Il frastornante elenco è completato da un dato ancora parziale: saranno 1400 i soldati per ciascuna delle 12 città sede delle 64 partite. Molti, però, gireranno in borghese. «Non abbiamo interesse a creare tensioni». La precisazione nasce dall'evidenza che gli scontri di giugno siano stati inaspriti dal mancato dialogo coi manifestanti, dei quali anche papa Francesco, durante la sua visita a Rio, ha condiviso il contrasto alle diseguaglianze sociali.
Al sorteggio di domani è invitata la Rousseff, che risponderà a due domande preconfezionate e tranquillizzerà ovviamente tutti, come ha già provato a fare ieri il ministro dello sport Rebelo. «Non siamo il solo paese al mondo ad avere problemi». Ma resta il timore che gli attivisti di giugno a Salvador domani possano tentare di bloccare l'autostrada per Sauipe, cioè il sorteggio stesso. Ne discende la spropositata proporzione di forze dell'ordine attorno al resort: 3.900 per 5mila invitati.
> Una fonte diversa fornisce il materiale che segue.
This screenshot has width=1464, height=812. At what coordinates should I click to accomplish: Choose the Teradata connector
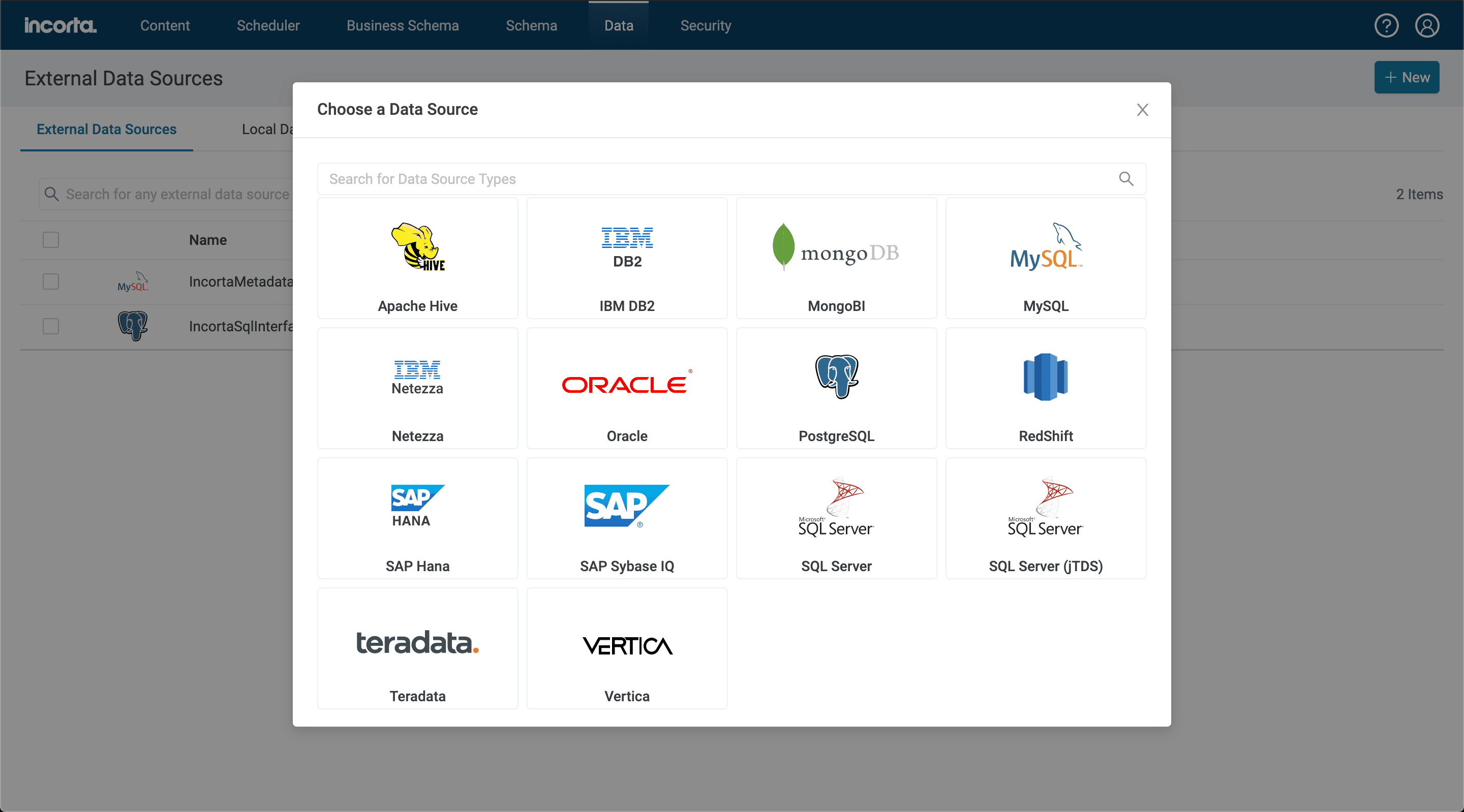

C'è il sole e fa caldo, ma le nubi rimangono: sono in ritardo, ha ammesso Rebelo, i lavori per gli stadi di Cuiabà , Curitiba e soprattutto San Paolo. Entro la fine della settimana, coi primi risultati ufficiali della perizia sull'incidente mortale per due operai, si saprà se l'Itaquerao potrà essere pronto per marzo e per i rituali tre mesi di collaudo prima della partita inaugurale. «Noi siamo pronti », incalzano dalla capitale Brasilia, rivale dichiarata per il battesimo del Mondiale e della Seleçao.